Coinvolte case di cura rinomate

Coinvolti anche i titolari delle più conosciute ed importanti case di cura città dello Stretto. L’attività d’indagine ruota intorno Drg (Diagnosis Related Group), un sistema che consente di classificare ogni caso clinico in una determinata casella e per cui il ministero della Sanità ha previsto oltre 500 casistiche, variabile in relazione alla diagnosi, agli interventi subiti, alle cure prescritte o alle caratteristiche personali del paziente ricoverato in una struttura accreditata.

Proprio sulla base del Drg attribuito, quindi, in funzione delle risultanze della scheda di dimissione ospedaliera, ogni Regione prevede la tariffa da rimborsare alla casa di cura privata convenzionata, che grava sul servizio sanitario nazionale. Vista la procedura prevista è fondamentale l’attività di verifica, per norma attribuita ad un nucleo operativo di controllo interno all’Asp competente per territorio.

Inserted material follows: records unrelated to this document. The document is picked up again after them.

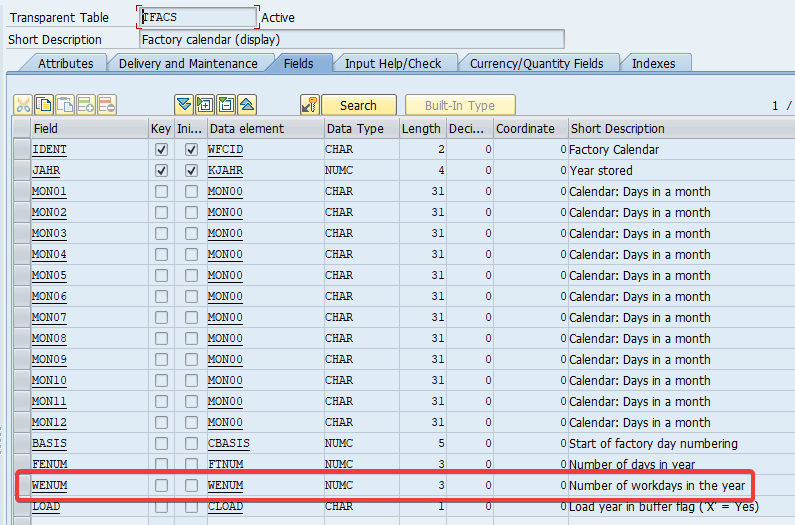This screenshot has height=525, width=795.
Task: Select the row header for MON01
Action: (21, 191)
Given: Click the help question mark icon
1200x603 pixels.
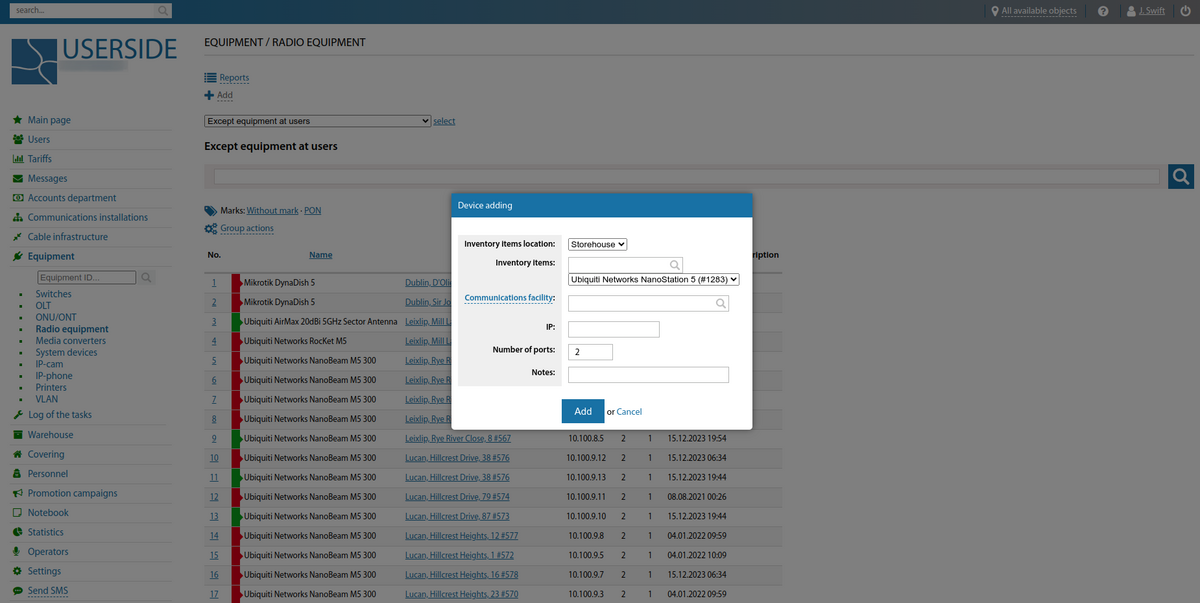Looking at the screenshot, I should (x=1103, y=11).

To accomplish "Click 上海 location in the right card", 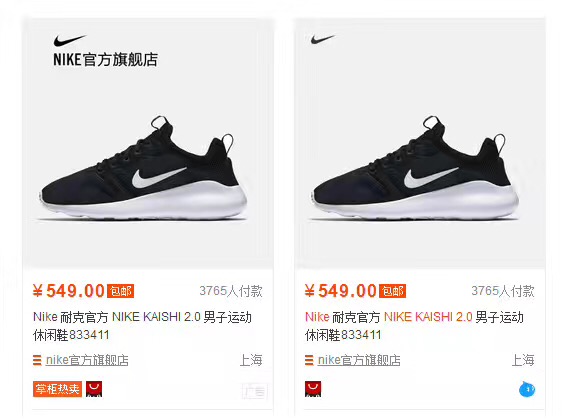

L’inchiesta, consistita in investigazioni documentali, accertamenti bancari, esami di testimoni, intercettazioni, acquisizioni informatiche ha fatto emergere un “articolato e collaudato meccanismo fraudolento, finalizzato a far lievitare artificiosamente l’entità dei rimborsi corrisposti dal sistema sanitario”, scrive il gip nell’ordinanza. Il tutto si sarebbe realizzato attraverso l’indicazione nella scheda di dimissione ospedaliera un Drg difforme rispetto alle reali attività effettuate. Un raggiro che ha determinato una truffa ai danni del servizio sanitario nazionale per oltre 3 milioni di euro.